### [Task item]
Would you write out all of the records that follow, exactly as they stand?

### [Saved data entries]
++++++++++++++++++++
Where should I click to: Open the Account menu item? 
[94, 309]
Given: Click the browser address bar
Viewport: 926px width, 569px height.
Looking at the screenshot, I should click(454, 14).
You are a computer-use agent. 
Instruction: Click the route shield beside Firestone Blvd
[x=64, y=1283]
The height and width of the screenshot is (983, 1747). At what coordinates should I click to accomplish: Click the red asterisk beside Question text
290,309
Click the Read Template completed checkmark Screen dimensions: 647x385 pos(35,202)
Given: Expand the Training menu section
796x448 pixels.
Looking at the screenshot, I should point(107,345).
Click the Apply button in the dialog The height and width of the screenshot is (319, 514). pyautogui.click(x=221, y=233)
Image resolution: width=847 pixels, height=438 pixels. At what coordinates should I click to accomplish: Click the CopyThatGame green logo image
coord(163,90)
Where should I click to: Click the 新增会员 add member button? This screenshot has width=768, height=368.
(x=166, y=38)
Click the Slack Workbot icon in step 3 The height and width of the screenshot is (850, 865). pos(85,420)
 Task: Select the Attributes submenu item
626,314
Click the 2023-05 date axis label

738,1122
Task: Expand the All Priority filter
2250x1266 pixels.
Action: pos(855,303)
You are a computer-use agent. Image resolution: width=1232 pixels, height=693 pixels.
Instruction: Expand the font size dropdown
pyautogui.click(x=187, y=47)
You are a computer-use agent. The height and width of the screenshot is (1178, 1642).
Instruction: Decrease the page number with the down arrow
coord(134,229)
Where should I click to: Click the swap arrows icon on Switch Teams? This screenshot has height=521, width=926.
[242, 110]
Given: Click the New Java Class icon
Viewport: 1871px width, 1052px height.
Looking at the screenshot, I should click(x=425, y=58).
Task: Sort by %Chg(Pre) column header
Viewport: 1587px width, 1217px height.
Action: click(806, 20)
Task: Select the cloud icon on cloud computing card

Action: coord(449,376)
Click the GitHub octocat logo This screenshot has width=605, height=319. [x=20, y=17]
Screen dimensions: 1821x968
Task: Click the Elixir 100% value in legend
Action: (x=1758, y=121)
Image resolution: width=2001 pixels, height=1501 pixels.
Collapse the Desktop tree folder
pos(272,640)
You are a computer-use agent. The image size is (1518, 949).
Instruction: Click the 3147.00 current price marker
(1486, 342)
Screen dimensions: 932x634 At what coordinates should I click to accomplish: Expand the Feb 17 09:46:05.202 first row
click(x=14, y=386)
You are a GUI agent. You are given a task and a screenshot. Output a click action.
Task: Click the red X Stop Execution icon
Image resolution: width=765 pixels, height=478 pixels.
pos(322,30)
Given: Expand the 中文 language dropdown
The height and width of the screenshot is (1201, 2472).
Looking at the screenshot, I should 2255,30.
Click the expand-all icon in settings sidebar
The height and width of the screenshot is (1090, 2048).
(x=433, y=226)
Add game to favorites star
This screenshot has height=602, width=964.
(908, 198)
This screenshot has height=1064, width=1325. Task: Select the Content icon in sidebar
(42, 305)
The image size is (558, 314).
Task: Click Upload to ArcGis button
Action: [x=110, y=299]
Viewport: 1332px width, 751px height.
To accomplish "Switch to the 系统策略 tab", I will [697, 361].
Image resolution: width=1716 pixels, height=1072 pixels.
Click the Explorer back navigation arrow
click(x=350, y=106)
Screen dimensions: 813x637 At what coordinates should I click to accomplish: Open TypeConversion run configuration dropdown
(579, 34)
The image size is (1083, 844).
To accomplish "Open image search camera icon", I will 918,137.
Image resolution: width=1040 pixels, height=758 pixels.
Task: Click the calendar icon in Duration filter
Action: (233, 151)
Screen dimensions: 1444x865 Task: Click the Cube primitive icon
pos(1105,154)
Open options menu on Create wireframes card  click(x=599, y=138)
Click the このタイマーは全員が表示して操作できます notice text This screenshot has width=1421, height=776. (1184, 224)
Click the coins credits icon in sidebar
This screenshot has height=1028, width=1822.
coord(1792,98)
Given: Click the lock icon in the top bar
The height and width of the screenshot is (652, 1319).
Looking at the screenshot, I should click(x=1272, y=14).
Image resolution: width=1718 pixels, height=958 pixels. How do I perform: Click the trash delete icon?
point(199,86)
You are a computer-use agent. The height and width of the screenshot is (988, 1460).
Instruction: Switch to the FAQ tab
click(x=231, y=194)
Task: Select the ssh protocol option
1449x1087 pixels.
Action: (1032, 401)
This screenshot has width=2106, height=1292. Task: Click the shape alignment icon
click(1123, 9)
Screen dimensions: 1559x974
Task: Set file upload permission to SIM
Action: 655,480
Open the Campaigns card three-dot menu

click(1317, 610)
++++++++++++++++++++
### [Solution to the problem]
Where should I click to: Open the Account menu item? 
[94, 309]
Given: Click the browser address bar
Viewport: 926px width, 569px height.
Looking at the screenshot, I should click(454, 14).
You are a computer-use agent. 
Instruction: Click the route shield beside Firestone Blvd
[x=64, y=1283]
The height and width of the screenshot is (983, 1747). At what coordinates should I click to accomplish: Click the red asterisk beside Question text
290,309
Click the Read Template completed checkmark Screen dimensions: 647x385 pos(35,202)
Given: Expand the Training menu section
796x448 pixels.
Looking at the screenshot, I should point(107,345).
Click the Apply button in the dialog The height and width of the screenshot is (319, 514). pyautogui.click(x=221, y=233)
Image resolution: width=847 pixels, height=438 pixels. At what coordinates should I click to accomplish: Click the CopyThatGame green logo image
coord(163,90)
Where should I click to: Click the 新增会员 add member button? This screenshot has width=768, height=368.
(x=166, y=38)
Click the Slack Workbot icon in step 3 The height and width of the screenshot is (850, 865). pos(85,420)
 Task: Select the Attributes submenu item
626,314
Click the 2023-05 date axis label

738,1122
Task: Expand the All Priority filter
2250x1266 pixels.
Action: pos(855,303)
You are a computer-use agent. Image resolution: width=1232 pixels, height=693 pixels.
Instruction: Expand the font size dropdown
pyautogui.click(x=187, y=47)
You are a computer-use agent. The height and width of the screenshot is (1178, 1642).
Instruction: Decrease the page number with the down arrow
coord(134,229)
Where should I click to: Click the swap arrows icon on Switch Teams? This screenshot has height=521, width=926.
[242, 110]
Given: Click the New Java Class icon
Viewport: 1871px width, 1052px height.
Looking at the screenshot, I should click(x=425, y=58).
Task: Sort by %Chg(Pre) column header
Viewport: 1587px width, 1217px height.
Action: click(806, 20)
Task: Select the cloud icon on cloud computing card

Action: coord(449,376)
Click the GitHub octocat logo This screenshot has width=605, height=319. [x=20, y=17]
Screen dimensions: 1821x968
Task: Click the Elixir 100% value in legend
Action: (x=1758, y=121)
Image resolution: width=2001 pixels, height=1501 pixels.
Collapse the Desktop tree folder
pos(272,640)
You are a computer-use agent. The image size is (1518, 949).
Instruction: Click the 3147.00 current price marker
(1486, 342)
Screen dimensions: 932x634 At what coordinates should I click to accomplish: Expand the Feb 17 09:46:05.202 first row
click(x=14, y=386)
You are a GUI agent. You are given a task and a screenshot. Output a click action.
Task: Click the red X Stop Execution icon
Image resolution: width=765 pixels, height=478 pixels.
pos(322,30)
Given: Expand the 中文 language dropdown
The height and width of the screenshot is (1201, 2472).
Looking at the screenshot, I should 2255,30.
Click the expand-all icon in settings sidebar
The height and width of the screenshot is (1090, 2048).
(x=433, y=226)
Add game to favorites star
This screenshot has height=602, width=964.
(908, 198)
This screenshot has height=1064, width=1325. Task: Select the Content icon in sidebar
(42, 305)
The image size is (558, 314).
Task: Click Upload to ArcGis button
Action: [x=110, y=299]
Viewport: 1332px width, 751px height.
To accomplish "Switch to the 系统策略 tab", I will [697, 361].
Image resolution: width=1716 pixels, height=1072 pixels.
Click the Explorer back navigation arrow
click(x=350, y=106)
Screen dimensions: 813x637 At what coordinates should I click to accomplish: Open TypeConversion run configuration dropdown
(579, 34)
The image size is (1083, 844).
To accomplish "Open image search camera icon", I will 918,137.
Image resolution: width=1040 pixels, height=758 pixels.
Task: Click the calendar icon in Duration filter
Action: (233, 151)
Screen dimensions: 1444x865 Task: Click the Cube primitive icon
pos(1105,154)
Open options menu on Create wireframes card  click(x=599, y=138)
Click the このタイマーは全員が表示して操作できます notice text This screenshot has width=1421, height=776. (1184, 224)
Click the coins credits icon in sidebar
This screenshot has height=1028, width=1822.
coord(1792,98)
Given: Click the lock icon in the top bar
The height and width of the screenshot is (652, 1319).
Looking at the screenshot, I should click(x=1272, y=14).
Image resolution: width=1718 pixels, height=958 pixels. How do I perform: Click the trash delete icon?
point(199,86)
You are a computer-use agent. The height and width of the screenshot is (988, 1460).
Instruction: Switch to the FAQ tab
click(x=231, y=194)
Task: Select the ssh protocol option
1449x1087 pixels.
Action: (1032, 401)
This screenshot has width=2106, height=1292. Task: Click the shape alignment icon
click(1123, 9)
Screen dimensions: 1559x974
Task: Set file upload permission to SIM
Action: 655,480
Open the Campaigns card three-dot menu

click(1317, 610)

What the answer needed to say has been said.